Bounty Dog 【清稜風月】131-133
131
コノハは骨の形をしたぬいぐるみをポケットから取り出した。ぬいぐるみに付いている伸縮する紐を限界まで引っ張ってから、縁側に向かって投げる。布で出来た犬用の玩具は縁側の一角に落ちて、ピルルル、ピルルル震えながら鳴き出した。
だが日雨から駒の遊び方を学んでいたヒュウラは、ノウがしてきた誘惑をナチュラルに無視する。ピルルル、ピルルル、ピルルルピルルル鳴きに鳴く骨型ぬいぐるみを拾いに行ったのは、激推し狼では無く虫の亜人だった。
「NO」
様々な心情を込めて、ノウと激推し亜人に未だに呼ばれているコノハは居間から縁側に向かって呟いた。”妖精ちゃん”の方がキャーキャー喜びながら犬の玩具の紐を引っ張っては投げて、ピルルル、ピルルル鳴きに鳴かせて遊んでいる。遊んで欲しかった犬科の亜人は駒の方で遊んでいた。駒の下半分に巻き付けた紐の端を掴んだまま、駒を外に向かって投げる。日雨が投げた犬用玩具の横に着地した櫻國の童(わらし)用玩具がクルクル、クルクル高速で回転すると、
ガラガラガラガラという音が遠くから聞こえてきた。玄関の横開き扉を開けて帰宅した睦月が靴を脱いで居間にやって来ると、コノハが北東大陸連邦国語で挨拶をした。
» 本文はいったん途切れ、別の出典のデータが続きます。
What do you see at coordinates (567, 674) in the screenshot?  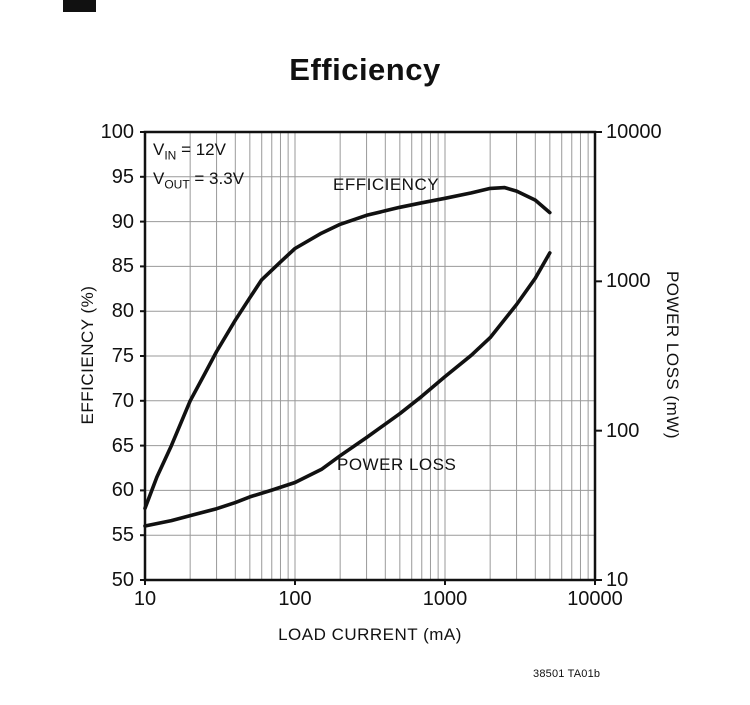 I see `figure-caption: 38501 TA01b` at bounding box center [567, 674].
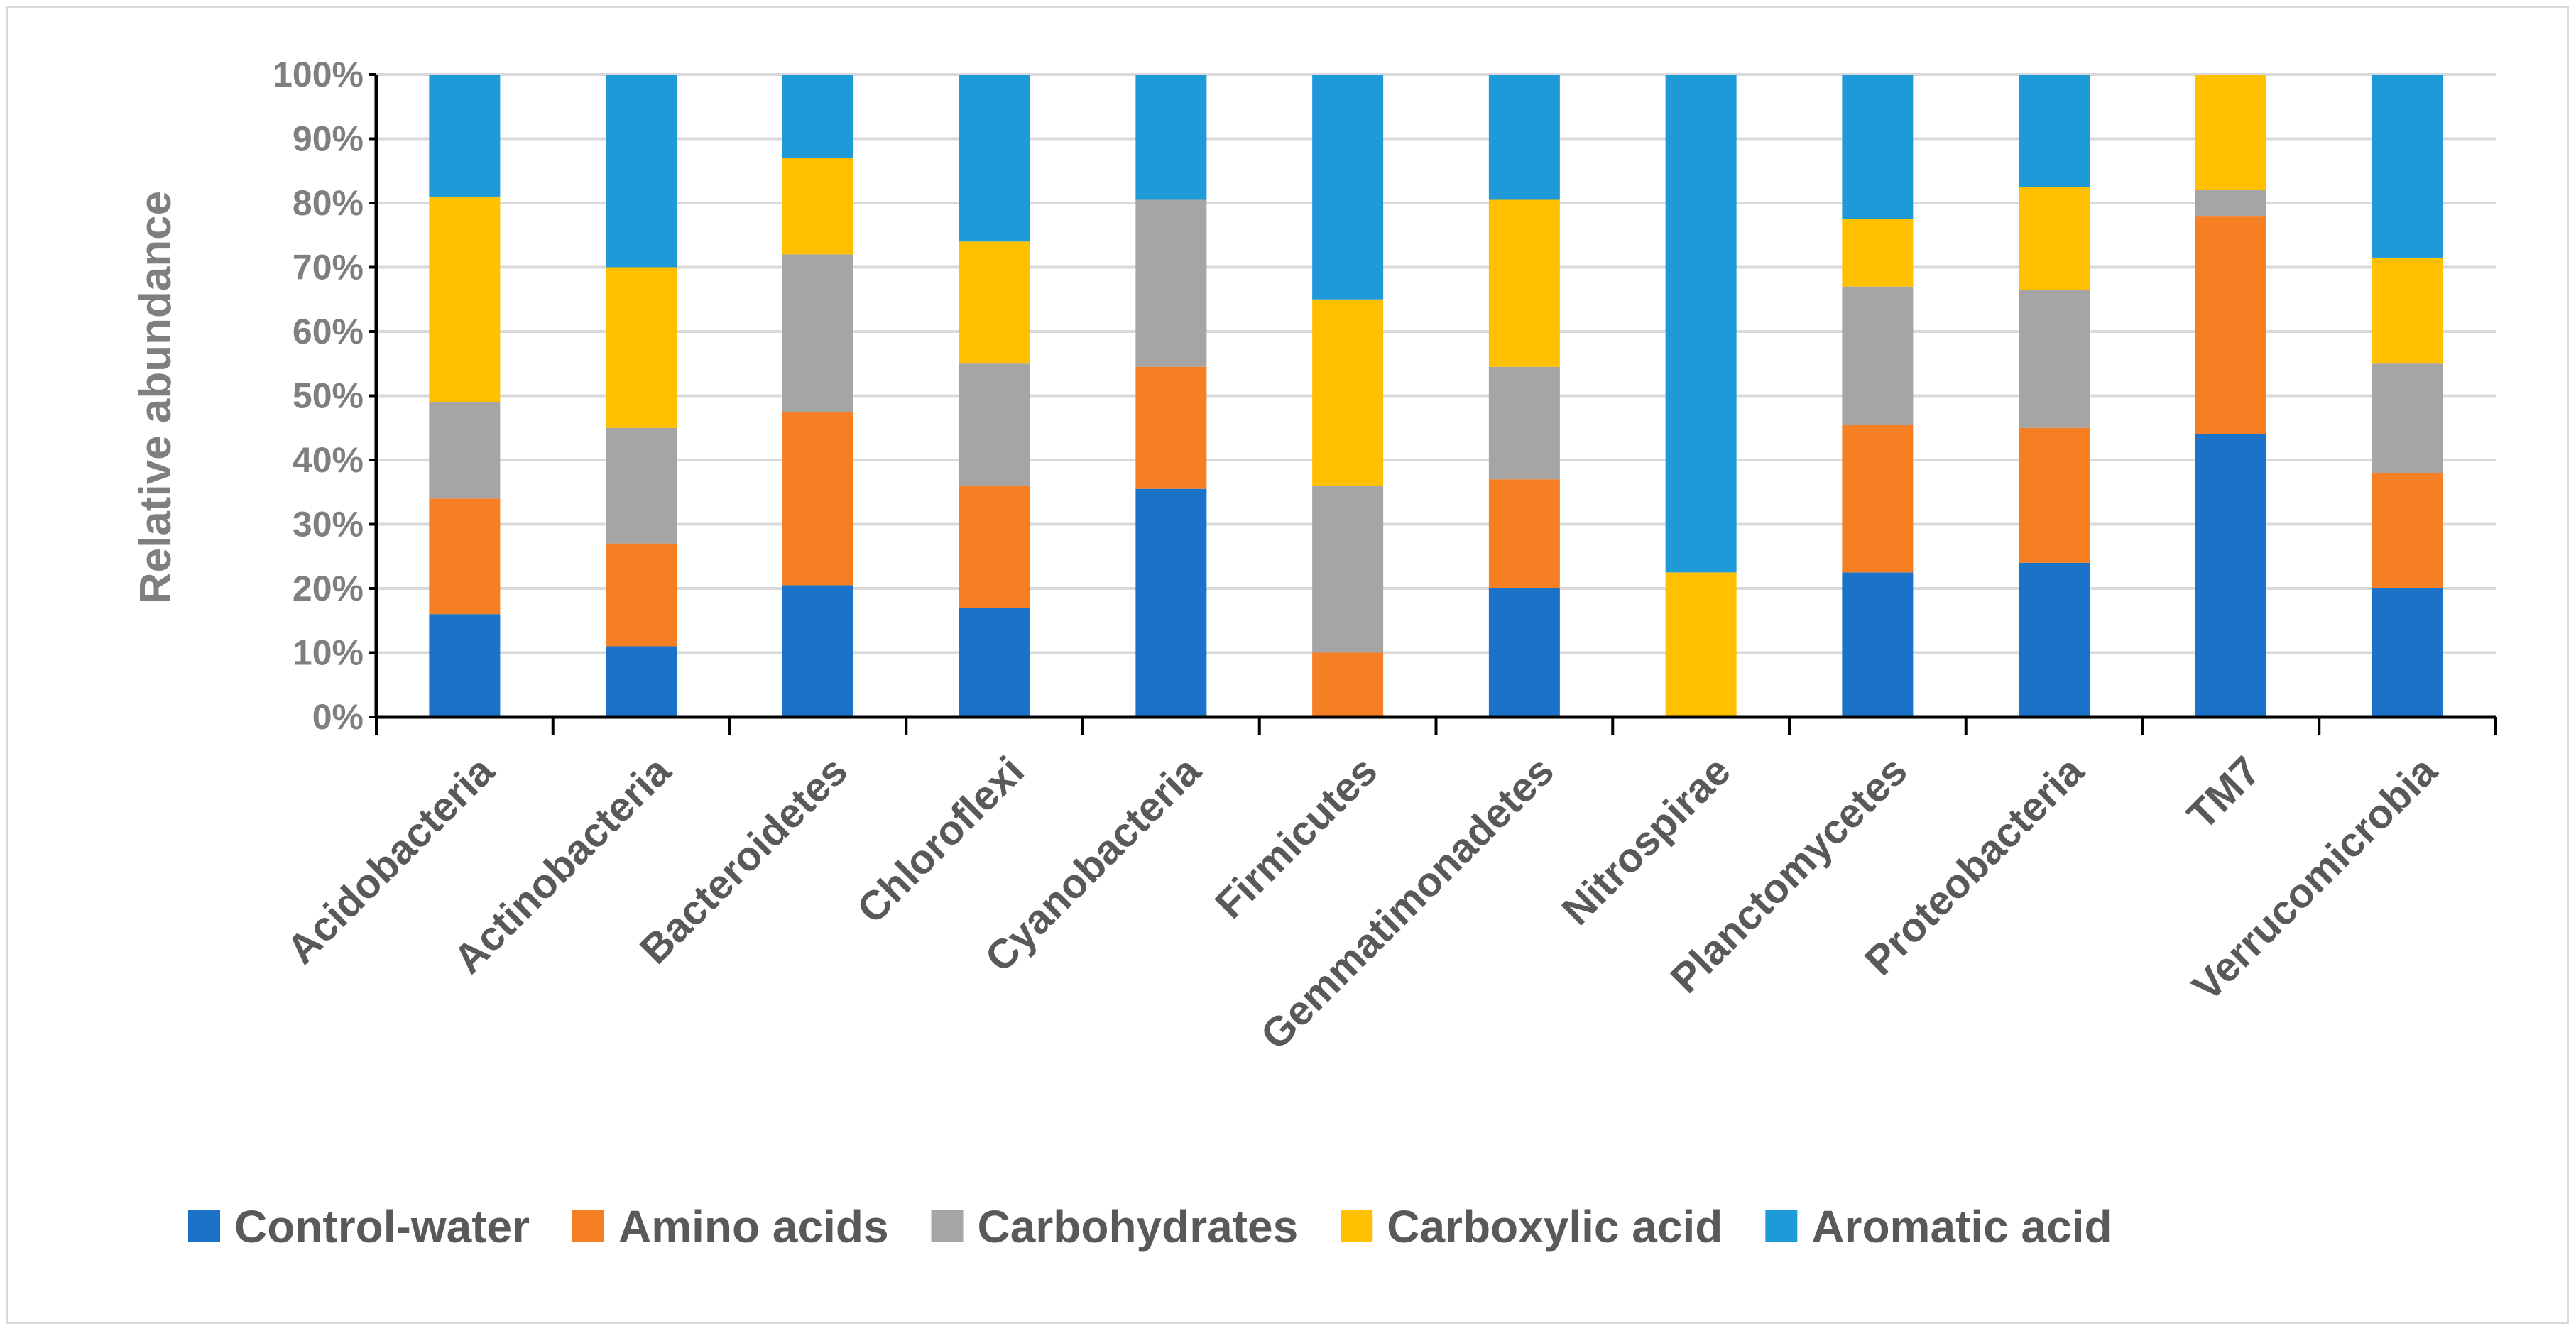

「ウエルカム・バック(おかえり)!猟師君!!調査の進展は?」
睦月は縁側に居る護衛対象を見た。紐付きの双眼鏡を首からぶら下げながら骨のぬいぐるみで遊んでいる日雨の様子を暫く見つめると、ヒュウラと襖が閉まっている寝室を順に一瞥してから、コノハに視線を移して自信満々に返事した。